Most of the Java stream classes support sequential input and output but
the sequence of XML input is not always directly related to the sequence
of the required output. Moreover, the processing required for any part of
the imput may be influenced by content that occurs later in the document.
The package ca.gorman.io
provides helper classes support the use
of Java stream classes in XML applications that require nonsequential
processing.
A WriterStack can be used to reverse the order of lines from an input file. Before writing each line to the WriterStack, a CharArrayWriter is pushed on the WriterStack. After all lines have been read, each CharArrayWriter is popped and copied to the final output. The method that writes the line to the WriterStack has no knowledge of the actual destination.
A Resequencer (implemented here by a ResequencingWriter) can be used as a substitute for random access to the output stream. When data is required at a particular point in the output stream, but is not available, a place marker is written instead. The value of the place marker can be set at any time before or after it is written. When the Resequencer is closed, all of the markers are replaced by their corresponding values.
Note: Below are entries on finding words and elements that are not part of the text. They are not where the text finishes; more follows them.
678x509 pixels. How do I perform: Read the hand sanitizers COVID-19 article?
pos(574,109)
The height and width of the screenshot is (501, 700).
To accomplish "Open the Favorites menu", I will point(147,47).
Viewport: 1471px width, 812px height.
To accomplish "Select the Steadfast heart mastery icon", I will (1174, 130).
The final result is the same as if the output stream (which is a Writer) had been written with random access.
Example | Java code | Input | Output |
---|---|---|---|
Using WriterStack to reverse the order of lines in a file | StackLines.java | lines.txt | stacklines.txt |
Using ResequencingWriter to support nonsequential output to a Writer | ResequencingWriterDemo.java | lines.txt | resequencingdemo.txt |
Java supports regular expression pattern matching on
java.lang.CharSequence
, which is a superclass of
java.lang.String
and of java.nio.CharBuffer
.
The pattern-action rules operate in a manner very similar to the rules in
awk
and perl
, where a pattern is followed by a
code block that is to be executed on the input that matches the pattern.
The principal differences are:
Package ca.gorman.util.scan
extends pattern matching to include
the application of multiple pattern-action rules to a CharBuffer
or a Reader
, producing output to a Appendable
or
Writer
. The package can be used by itself, or with the XML
parsing package.
The reference implementation is based on java.util.regex
, but
can handle multiple patterns in the same pass, and is sufficiently powerful
and flexible to do recursive-descent parsing of an input stream.
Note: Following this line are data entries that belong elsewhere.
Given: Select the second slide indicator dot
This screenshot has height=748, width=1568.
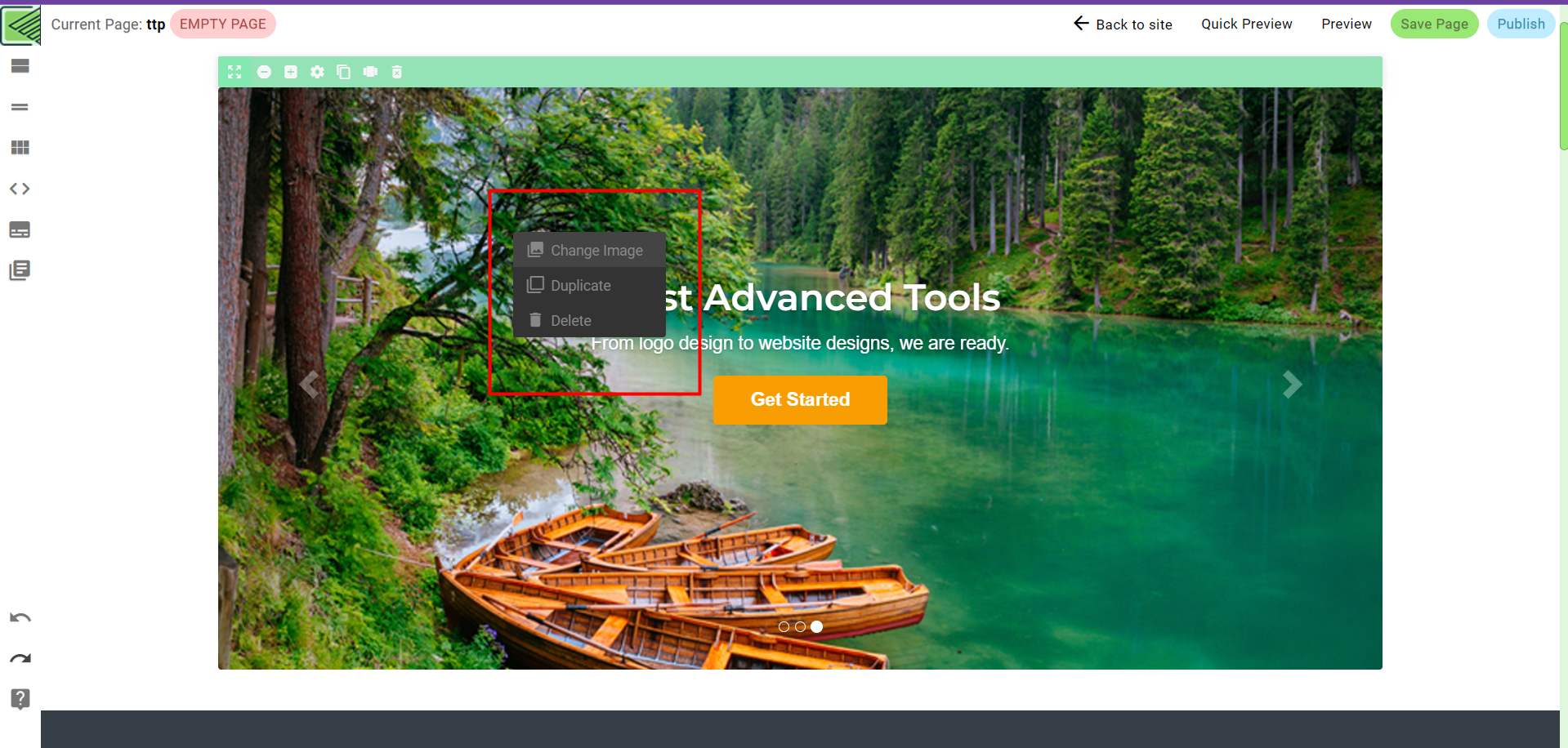Looking at the screenshot, I should 801,626.
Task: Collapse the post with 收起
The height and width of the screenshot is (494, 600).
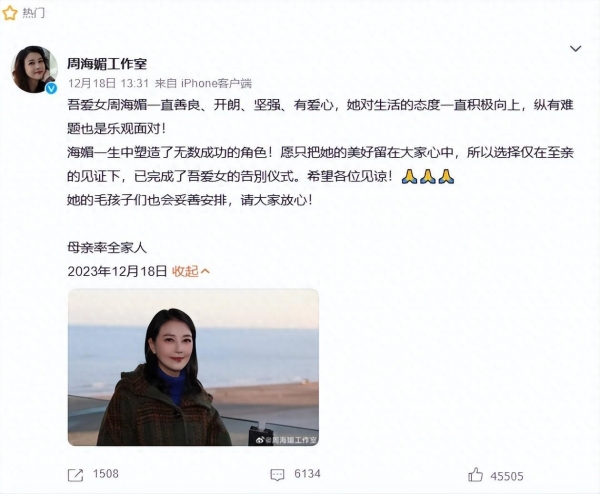Action: 185,271
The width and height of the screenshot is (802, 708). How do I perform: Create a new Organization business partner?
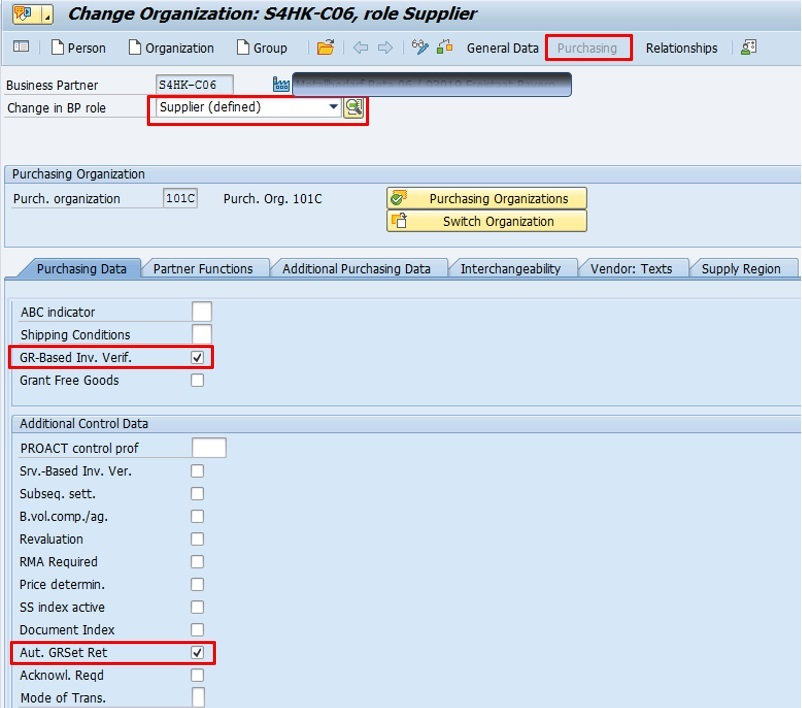[x=170, y=48]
Example | Java code | Input | Output |
---|---|---|---|
Implementing a Four-Function Calculator with Pattern Rules (Still In Development) | Calculator.java | Not Available Yet | Not Available Yet |
JUnit test for recognizing nested parentheses. (This will be replaced later by an example.) | NestedParenthesesTest.java | Input is part of test | Output is part of test |
GXPARSE allows a programmer to use a sequential processing paradigm (like SAX) while treating elements and other structures as single objects (like DOM) and provides easy access to structural information (like DOM).
The Elements
example illustrates the basic principles of
parsing with GXPARSE.
Idrefs
is a more elaborate example showing how to do more
complex processing while still working in a stream-processing paradigm.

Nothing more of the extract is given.